C25K Week 2: Pace setting

This weeks sessions ended up all being done on the gym treadmill. I had hoped to do a bonus fourth session this morning but a late start and busy day got in the way of that which means no Garmin splits. The week 2 program is a step up from week 1 with the intervals going from 60 seconds to 90 and the rest going from 90 to 2 minutes, repeated for 20 minutes (although it doesn’t quite add up as the last rest period takes you to 21 minutes.) The total duration of the six 90s run intervals is 9 minutes, merely a minute longer than week 1 which is good for beginners as it helps their body to adjust. I felt it wasn’t quite enough for me and with that annoying discrepancy in the time, I ended up adding an extra 90s interval to the program and a 2.5 minute cooldown to round off the workout at 30 minutes.

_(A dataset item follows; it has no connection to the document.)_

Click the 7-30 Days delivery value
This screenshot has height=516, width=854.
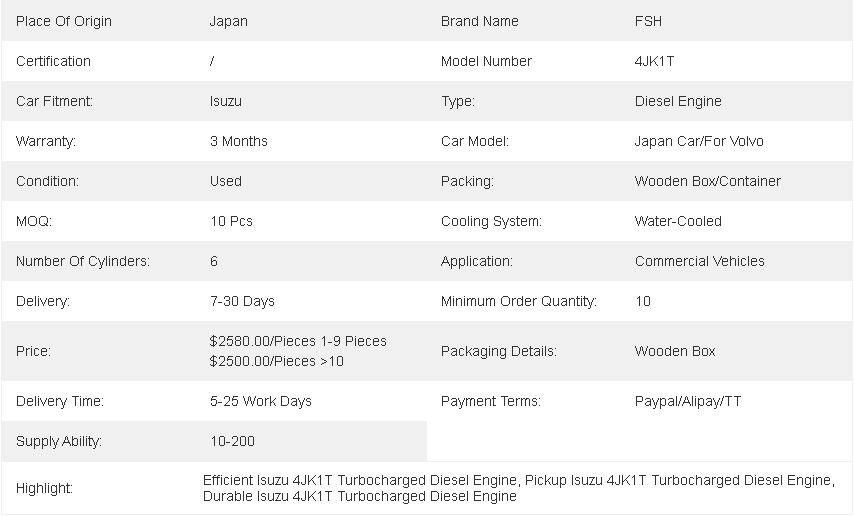[x=242, y=301]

Buoyed by my speed at the end of last week, during the w2d1 session, I gradually increased my pace on the treadmill to gauge how fast I could comfortably go. For the second two sessions, I pushed at a satisfactory 6:30 min/mi pace for the intervals. It will be interesting next week to see if I can keep this pace up for the 3 minute intervals. Even though I’m using C25K to help me work towards running a 5km at 7 min/mi, I’m using a faster pace for the shorter intervals, loosely derived from the pacing tables provided by the FIRST program. (You can read more about FIRST here and I do recommend their book, “Run Less, Run Faster“). As the C25K intervals increase in time, the pace will get a little slower.

Still, two weeks in and it’s all going well.